Method & philosophy

Physical. Attentive. Interpretive. Decisive.

Impro Supreme is the synthesis of twenty years of practice, research and teaching – rooted in physical acting, improvisation, clown and perceptual training.

The method reconnects the imagination and the body. Its aim is simple: to train a way of working that is clear, grounded and honest. From that place, meaning takes shape moment by moment.

Caspar Schjelbred observing performers during a physical improvisation practice session

A clear and coherent system

Impro Supreme is built around four ways of working.
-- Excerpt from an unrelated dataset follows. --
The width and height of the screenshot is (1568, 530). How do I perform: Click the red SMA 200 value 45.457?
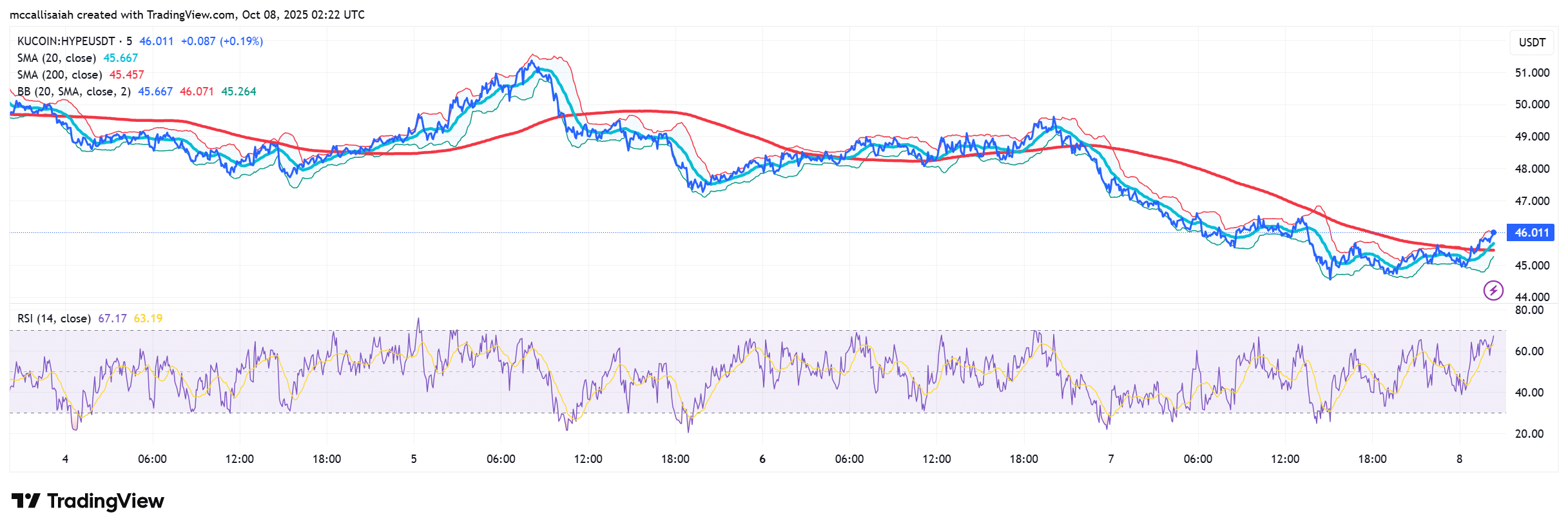click(x=127, y=75)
Together, they shape how the work unfolds – in training, in rehearsal, on stage.


1. The body is the source

Everything begins physically. Movement is the starting point for clarity, presence and expression. Without the body, improvisation quickly turns into a game of ideas without weight.

2. Attention is the practice

What you notice determines what you create. Attention is what allows you to see what is there. Improvisation depends on seeing and understanding what is actually happening.

3. Interpretation is physical

The imagination gives direction, but meaning appears through action. Interpretation must be acted, embodied and clear – otherwise it does not exist on stage.

4. Choice is the craft

Improvisation is the art of choosing, moment by moment. Technique gives you real options; clarity allows you to choose and commit. Your decisions are what shape the work and make it visible.

Together, these four ways of working form a simple progression:

physical → attentive → interpretive → decisive.


The method in practice

The training brings together four complementary sources: the clarity of physical acting, the freedom of clowning, the intelligence of improvisation, and the perceptual sensitivity of dance and mime.

The aim is not virtuosity but clarity: a body that supports the imagination, an imagination connected to physical reality, and a presence that remains readable moment to moment.

The same work runs through four distinct areas – each with its own demands, its own questions, its own challenges:

Why I teach this

I teach this work because I love it. And because I need it.

It creates meaning in the simplest and most direct way. Not through ideas or predefined narratives, but right where we are: in how we move, what we notice, and the choices we make in response to what is actually happening.

Theatre begins before performance. It begins in the body, in what we pay attention to, in the willingness to be present without knowing what comes next. That is how most things worth doing begin.

Training the body sharpens the imagination. Training perception deepens expression. And learning to choose – clearly, physically, without hiding – produces a kind of freedom that no technique alone can manufacture.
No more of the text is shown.